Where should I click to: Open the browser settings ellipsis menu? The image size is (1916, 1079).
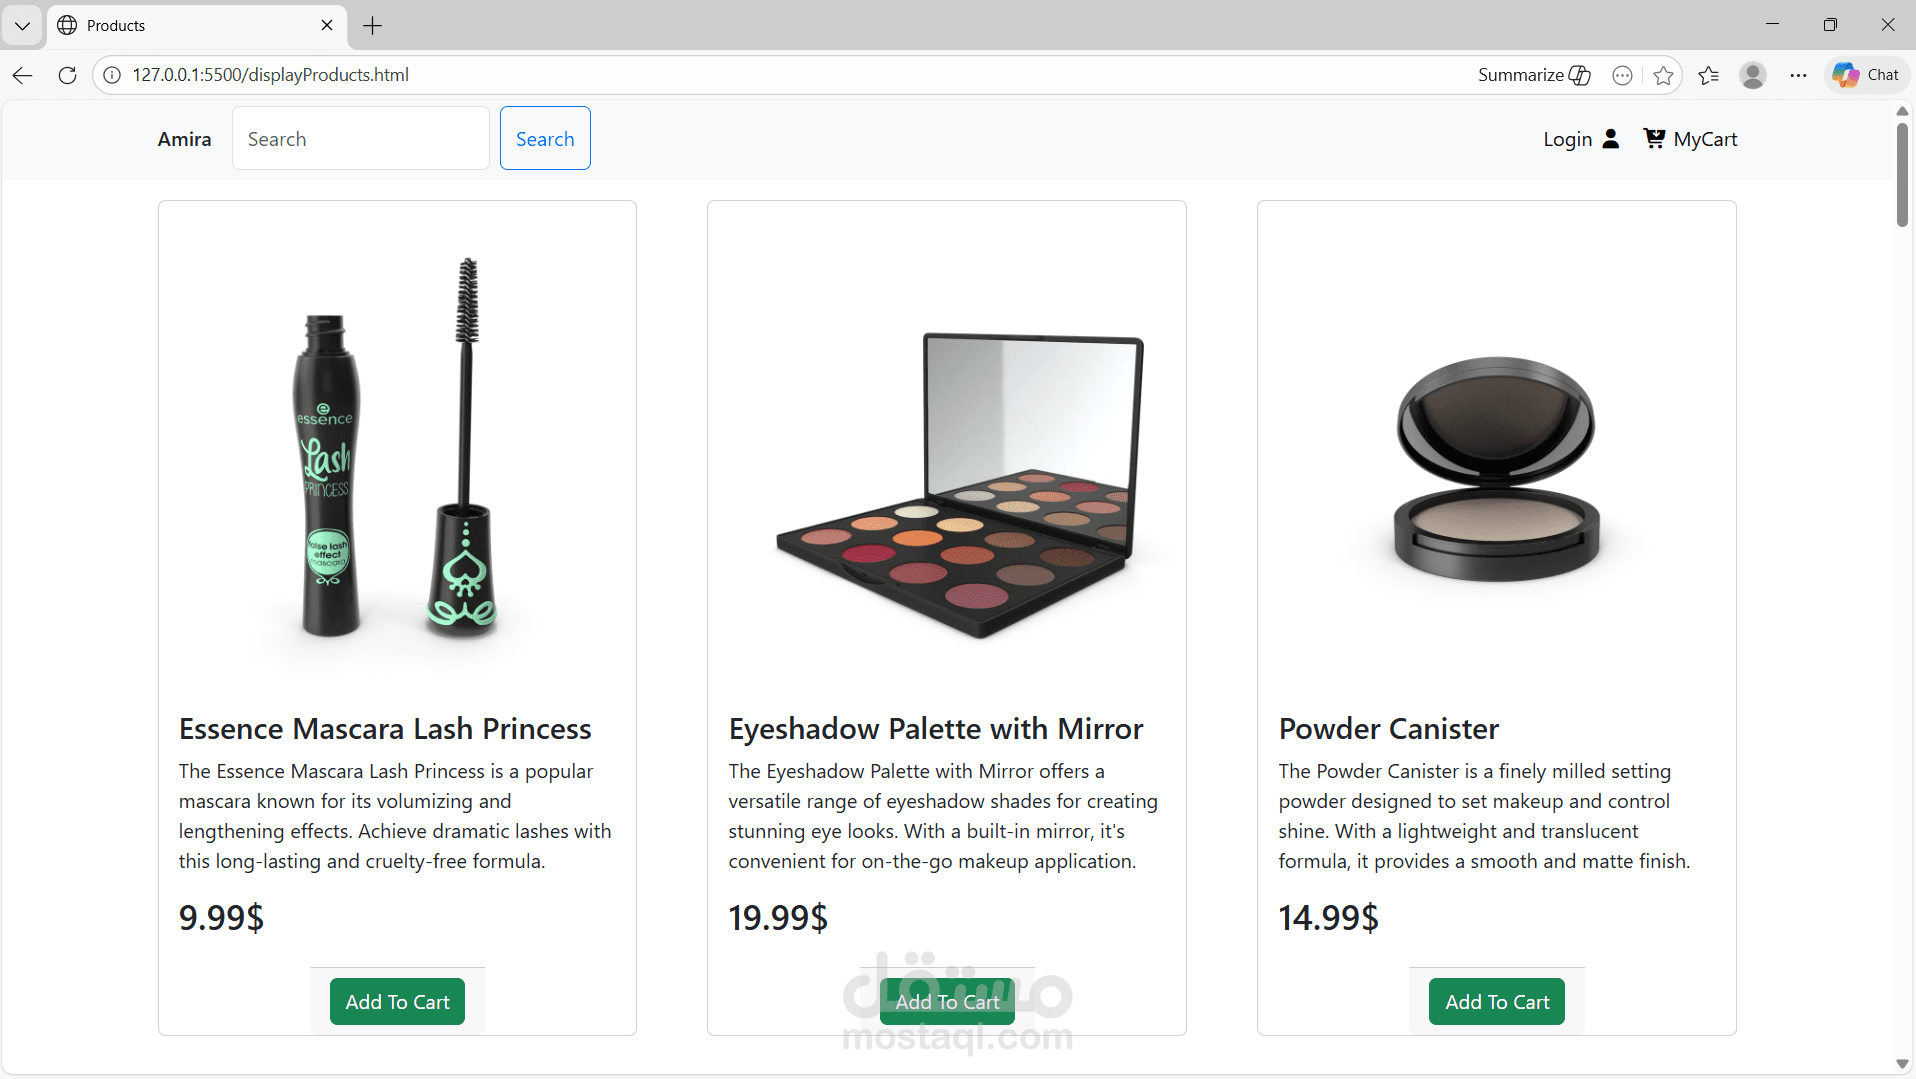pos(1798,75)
---
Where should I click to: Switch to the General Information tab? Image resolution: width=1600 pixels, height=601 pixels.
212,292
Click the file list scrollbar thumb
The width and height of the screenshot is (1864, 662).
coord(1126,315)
==
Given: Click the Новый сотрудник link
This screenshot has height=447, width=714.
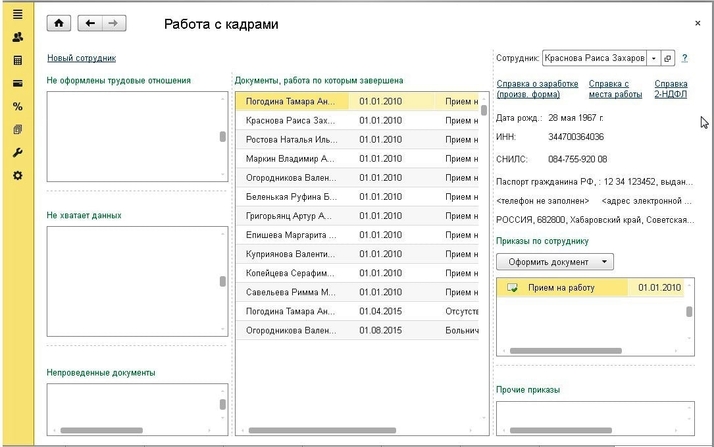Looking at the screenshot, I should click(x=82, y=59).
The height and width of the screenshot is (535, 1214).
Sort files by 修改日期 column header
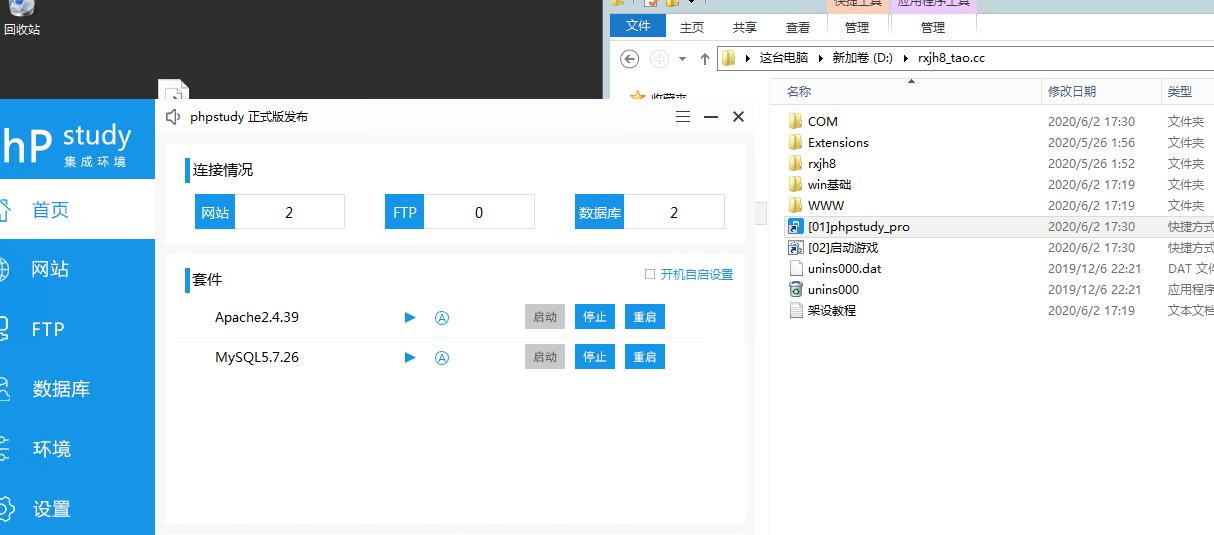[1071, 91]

§ **WHAT IS NEEDED**: Copy the data from the line containing "Where should I click to: Open" through the line containing "pos(1798,75)" word for word. Leave out any pictures.

§ **COMPLETE RESPONSE**:
Where should I click to: Open the browser settings ellipsis menu? The image size is (1916, 1079).
pos(1798,75)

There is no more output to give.